Stored entries
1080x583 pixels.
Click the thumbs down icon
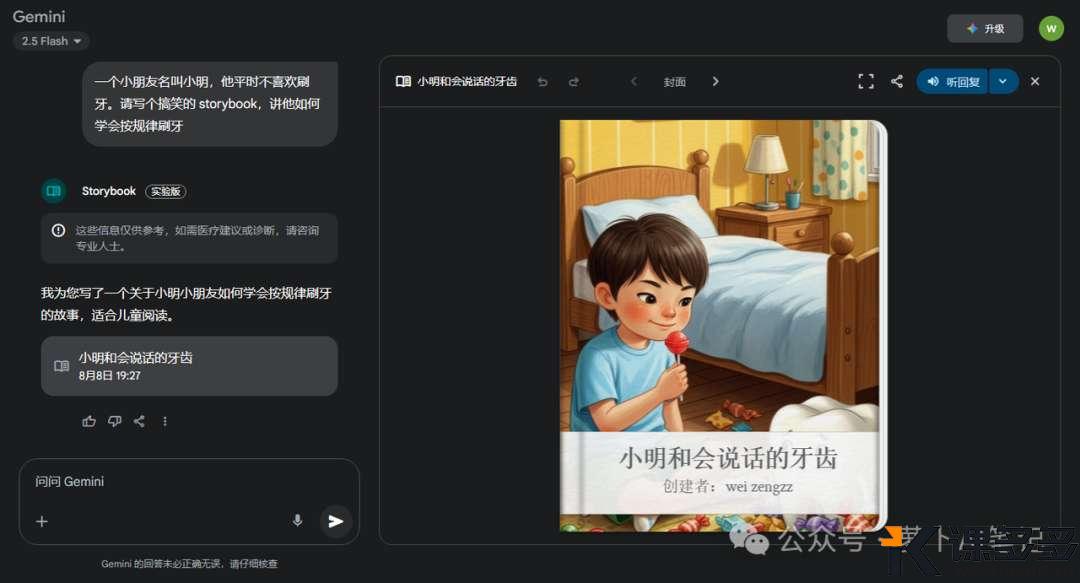pyautogui.click(x=114, y=421)
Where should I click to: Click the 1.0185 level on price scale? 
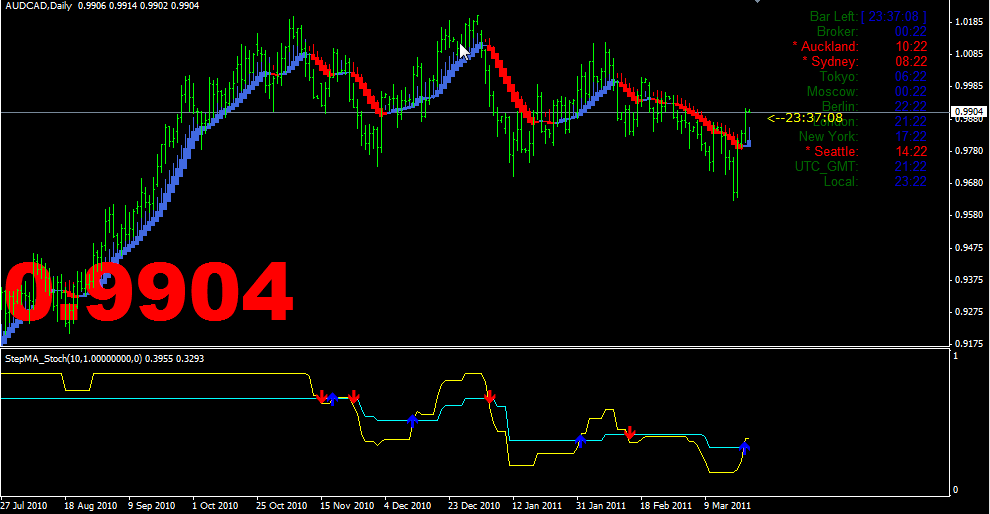tap(968, 21)
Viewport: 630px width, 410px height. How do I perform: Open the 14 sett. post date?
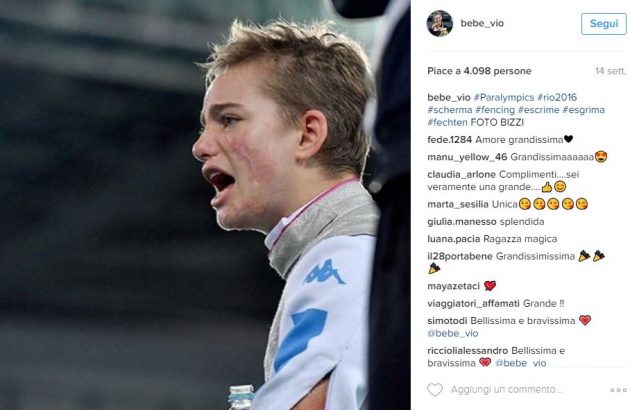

AIM OF THE EXERCISE
Write the lines above out again exactly, excluding every picture.

RESULT OF THE EXERCISE
1080x583 pixels.
Click the thumbs down icon
pyautogui.click(x=114, y=421)
Where should I click to: Click the 1.0185 level on price scale? 
tap(968, 21)
Viewport: 630px width, 410px height. How do I perform: Open the 14 sett. post date?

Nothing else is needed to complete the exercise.